Jean-Pierre Fabre, détrôné par Agbéyomé Kodjo de son statut « d’opposant numéro un » à l’issue de l’élection présidentielle togolaise de février, espère parvenir à remobiliser ses troupes une fois la crise sanitaire passée.
C’est un K.-O. qui aurait pu lui être fatal, mais dont il pourrait finir par se relever. Affaibli certes, mais toujours là. Arrivé en troisième position derrière le président sortant, Faure Gnassingbé, et derrière l’ancien Premier ministre Agbéyomé Kodjo, Jean-Pierre Fabre a essuyé une défaite cinglante à l’issue de l’élection présidentielle du 22 février.

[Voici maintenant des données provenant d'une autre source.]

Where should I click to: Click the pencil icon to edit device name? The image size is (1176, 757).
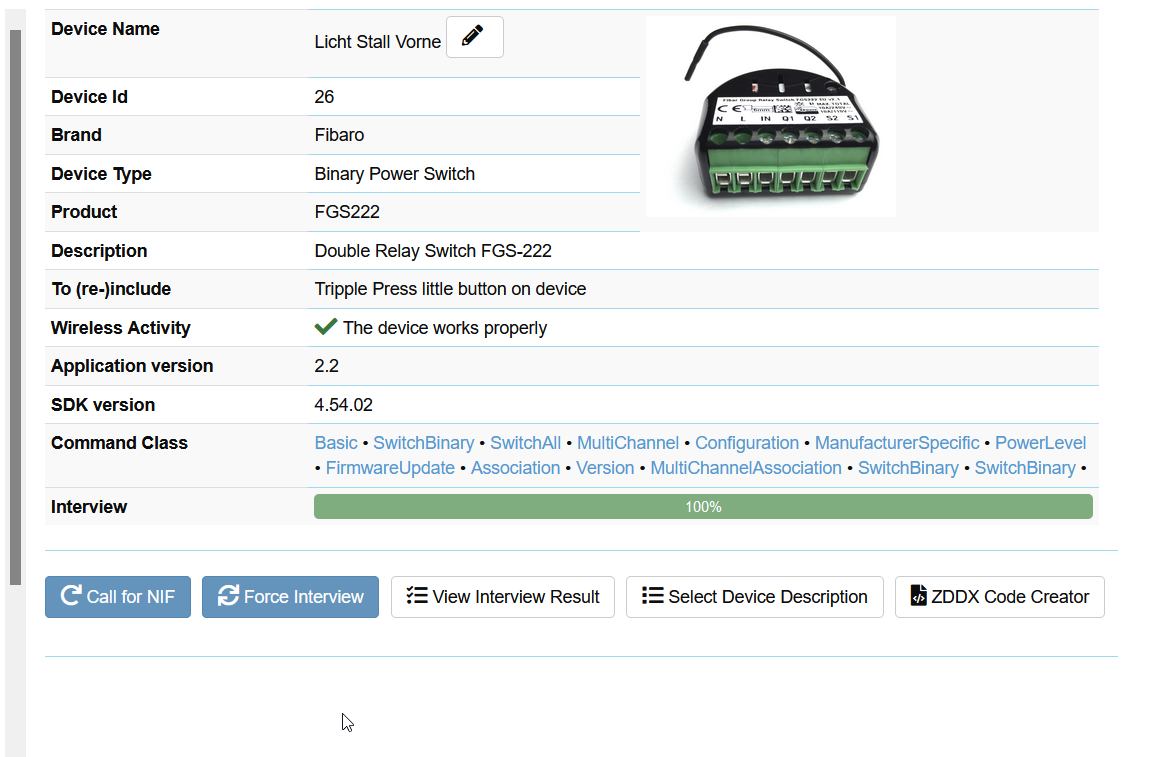(x=474, y=36)
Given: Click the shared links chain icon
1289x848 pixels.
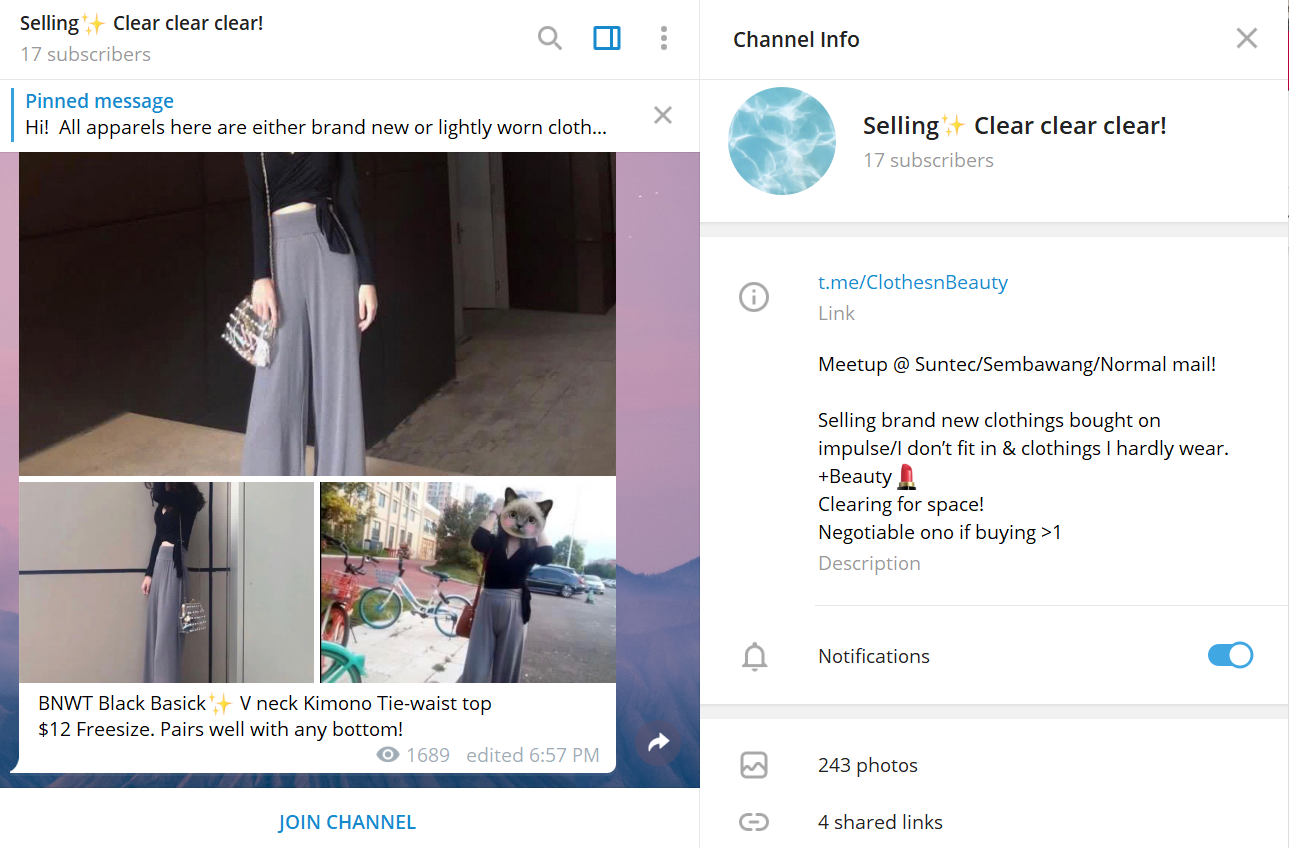Looking at the screenshot, I should tap(754, 822).
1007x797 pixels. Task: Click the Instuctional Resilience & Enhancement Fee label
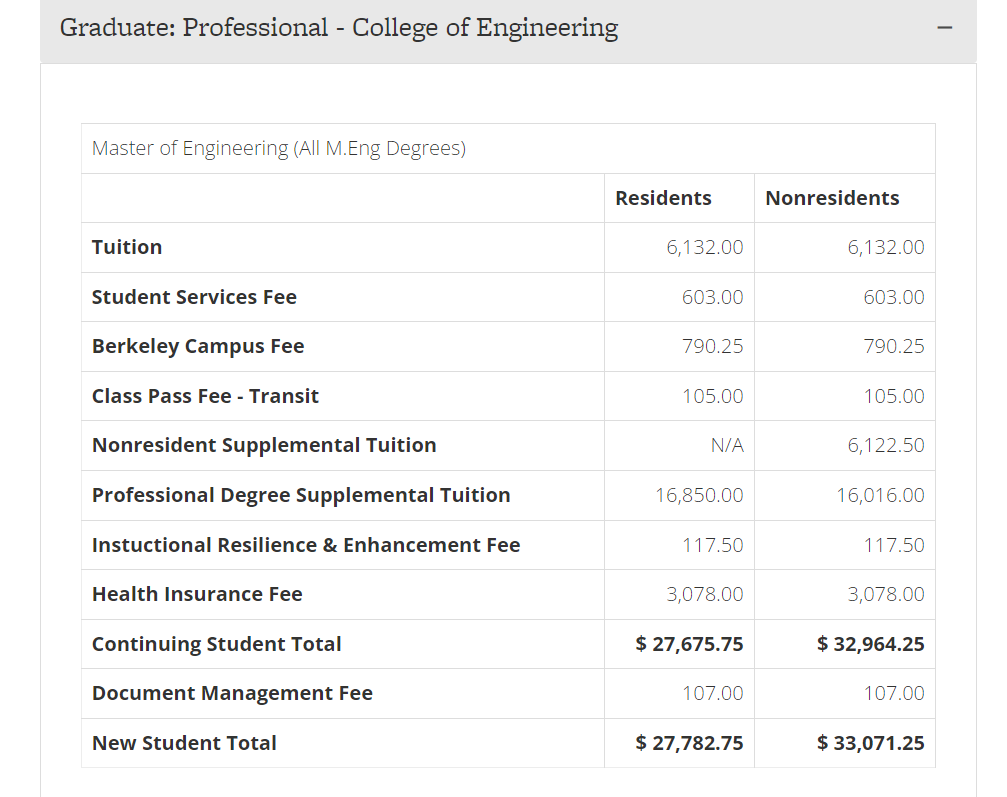coord(306,545)
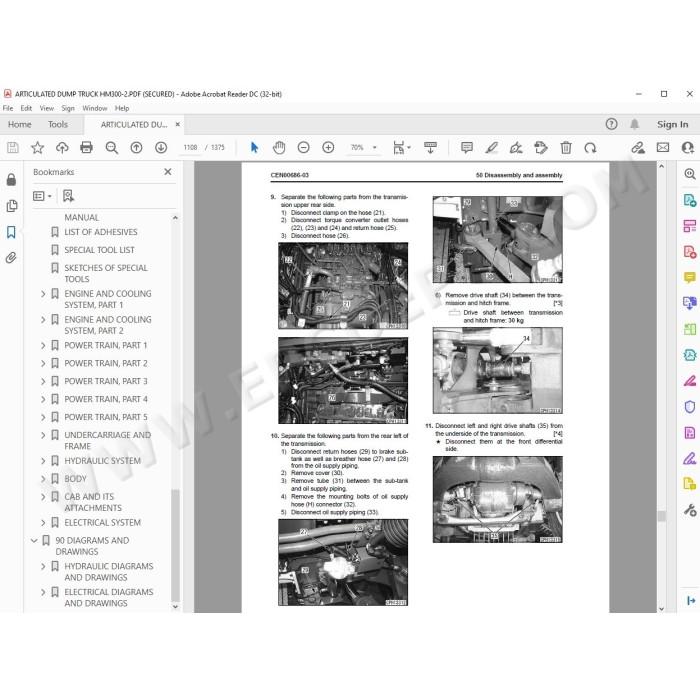Click the Zoom out minus icon
Image resolution: width=700 pixels, height=700 pixels.
pos(304,147)
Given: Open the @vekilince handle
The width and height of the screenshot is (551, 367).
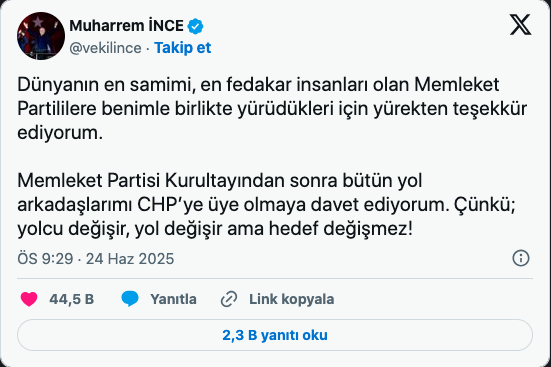Looking at the screenshot, I should pyautogui.click(x=105, y=48).
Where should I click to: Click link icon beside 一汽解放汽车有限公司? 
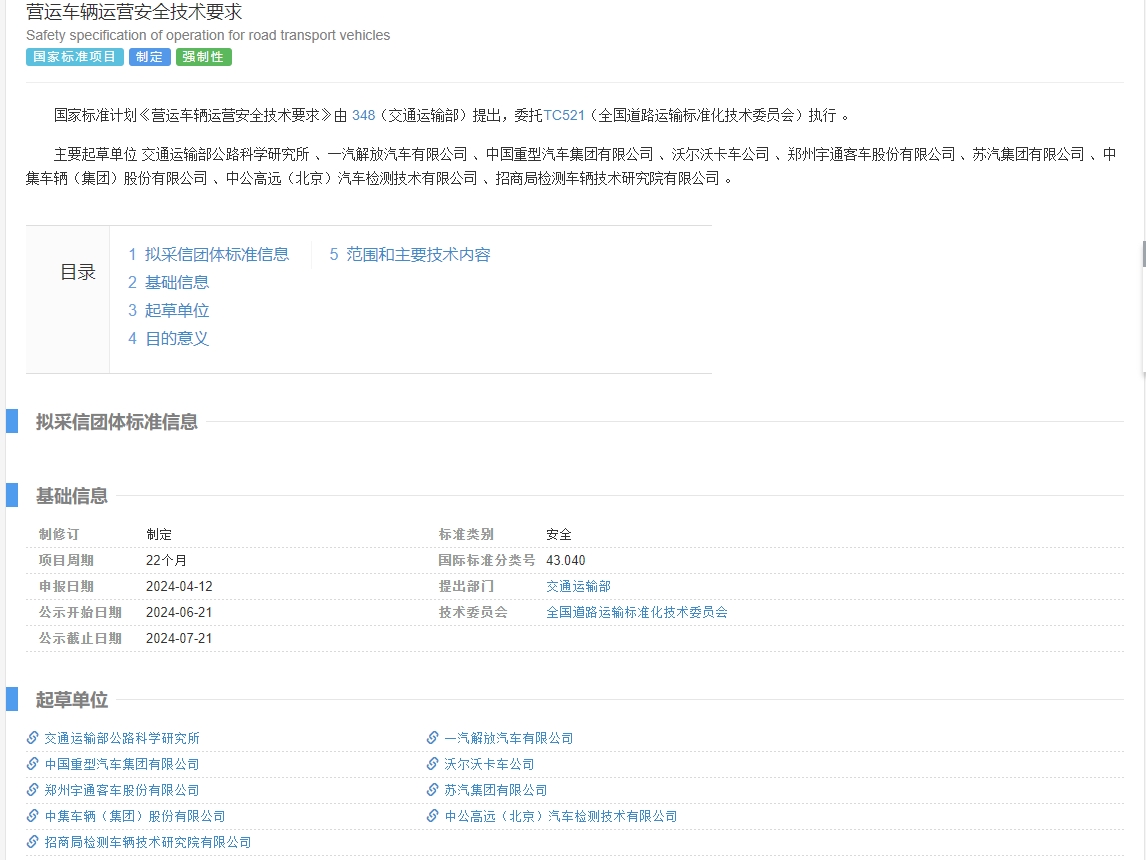click(433, 738)

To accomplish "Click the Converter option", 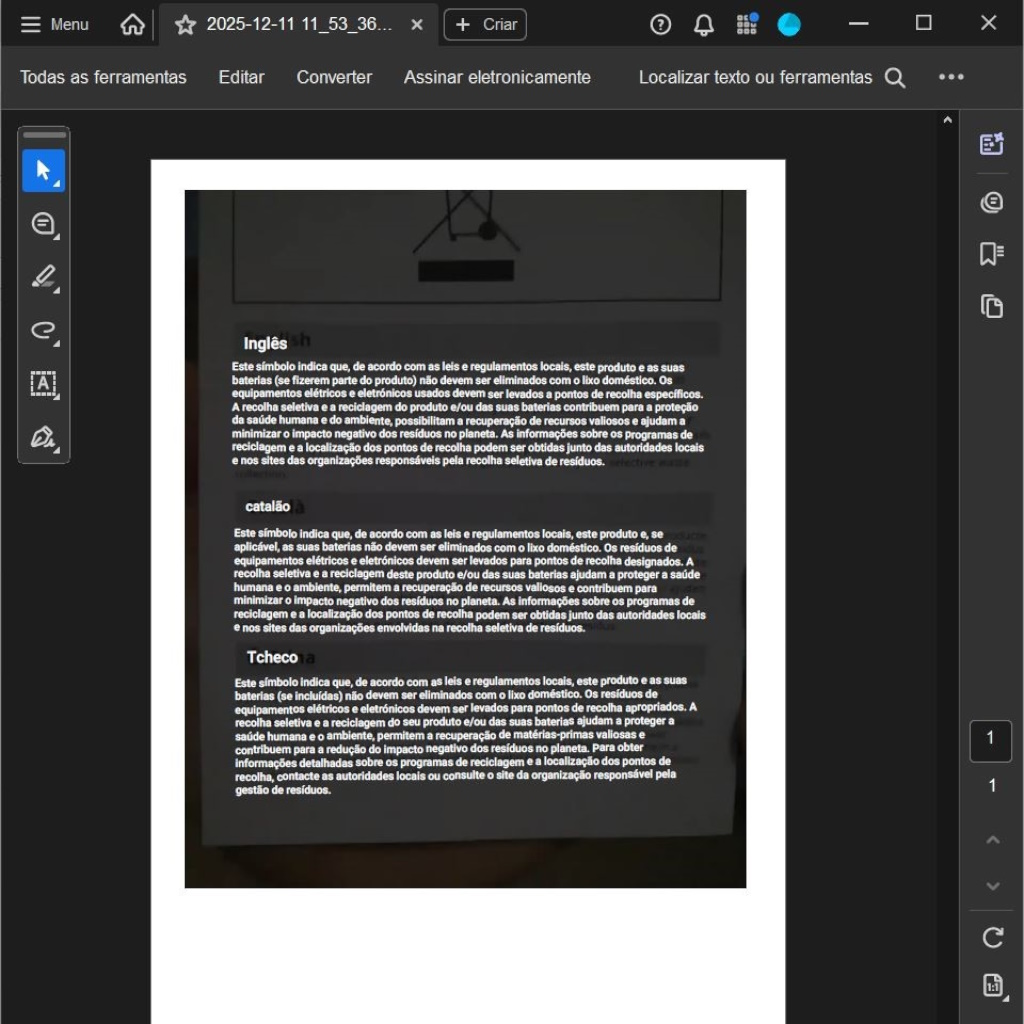I will (334, 77).
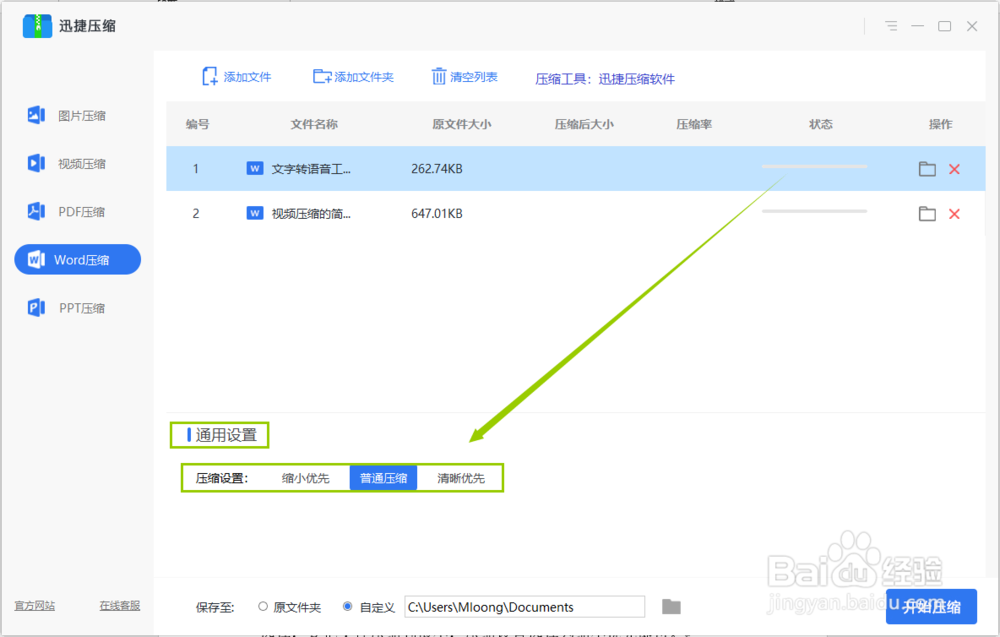Enable the 自定义 save path option
Screen dimensions: 1000x637
345,607
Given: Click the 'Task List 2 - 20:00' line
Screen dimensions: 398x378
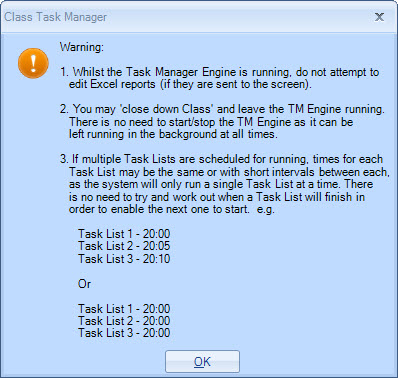Looking at the screenshot, I should (x=124, y=321).
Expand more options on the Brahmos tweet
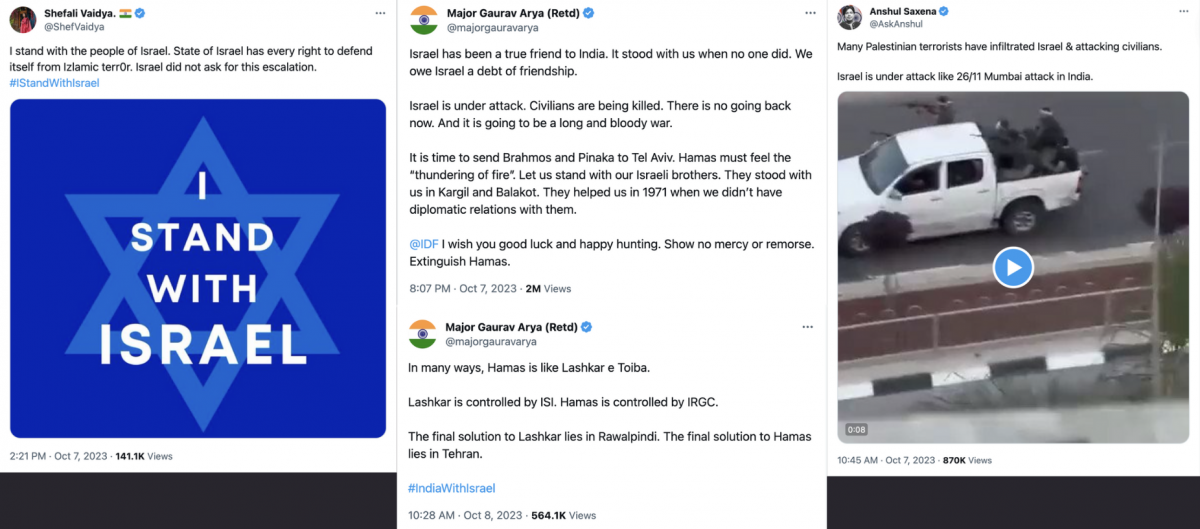This screenshot has width=1200, height=529. tap(807, 13)
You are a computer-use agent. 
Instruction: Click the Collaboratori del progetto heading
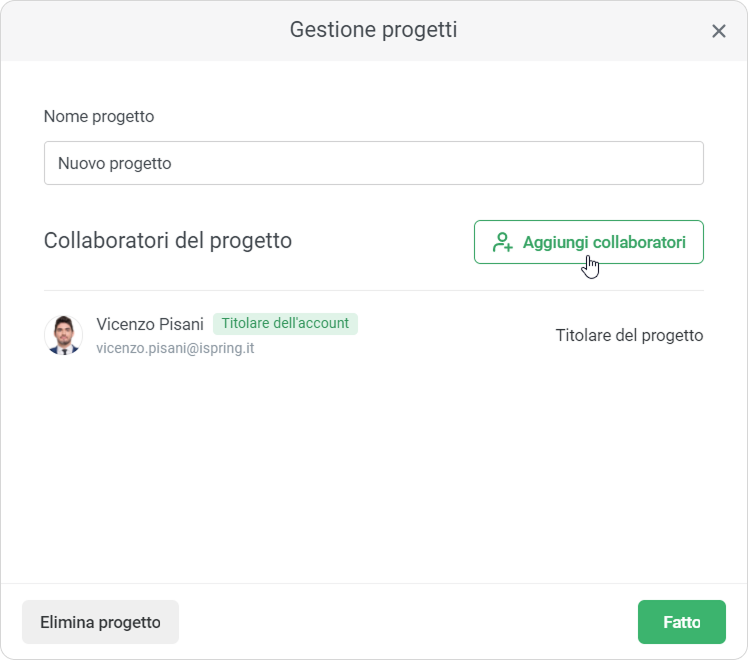pyautogui.click(x=168, y=241)
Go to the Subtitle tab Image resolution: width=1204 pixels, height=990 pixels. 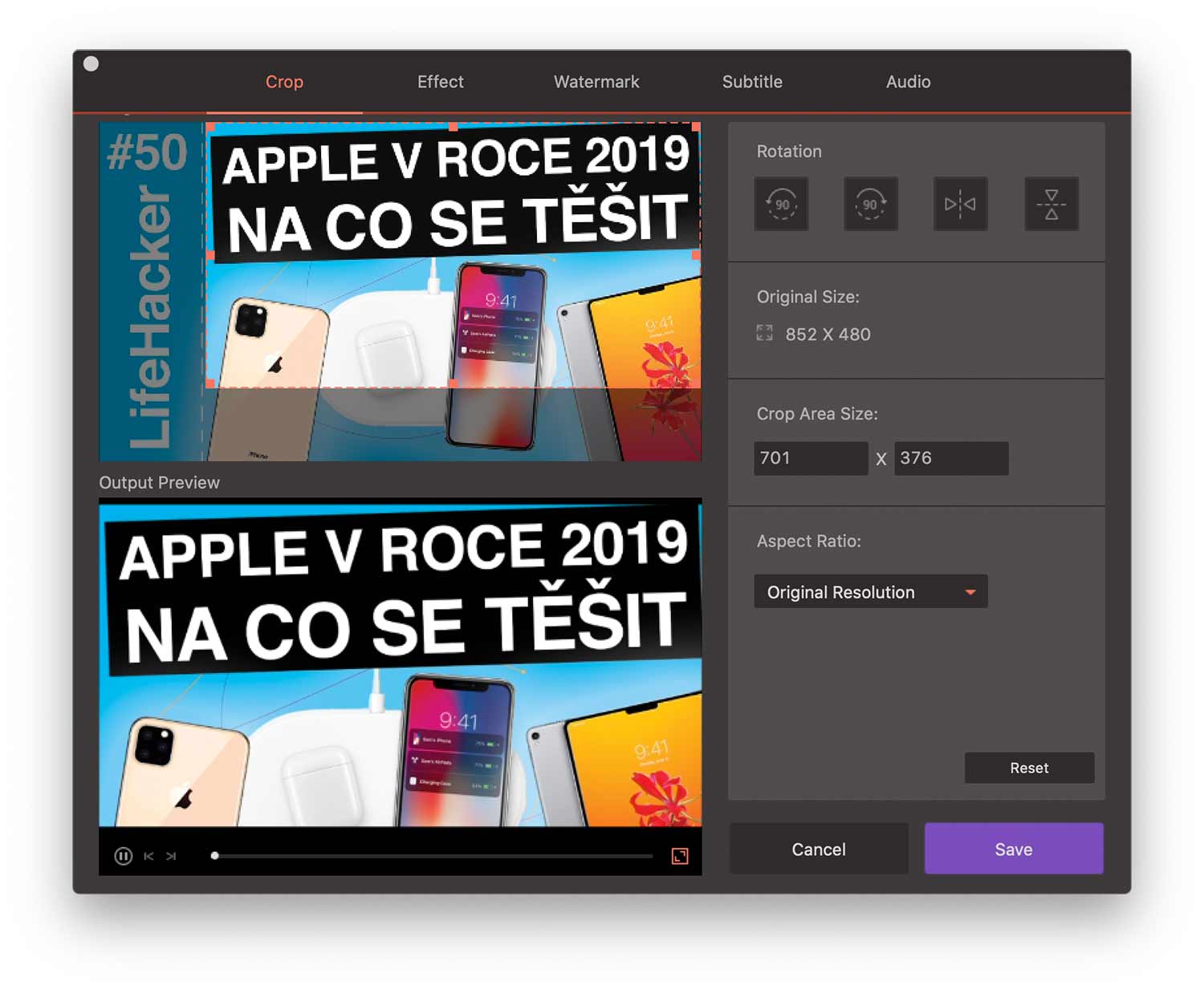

Les résultats officiels l’ont crédité de moins de 5 % des suffrages, alors qu’il en avait recueilli 33 % en 2010 et 35 % en 2015. Un véritable désaveu pour ce vétéran de l’opposition togolaise qui avait cru pouvoir surfer sur le mécontentement qui s’était exprimé dans la rue fin 2018 et qui, une semaine avant le scrutin, promettait encore à ses militants de leur « ramener victoire ».
Tétanisé par ce revers, le leader de l’Alliance nationale pour le changement (ANC) a d’abord gardé le silence, pansant ses plaies à l’abri des regards. Lui que l’on a si souvent décrit comme « intransigeant » a observé Agbéyomé Kodjo, l’ancien pilier du parti au pouvoir, revendiquer la victoire et s’enferrer dans la voie de la contestation électorale, se contentant de plaider en faveur du respect des droits de l’accusé.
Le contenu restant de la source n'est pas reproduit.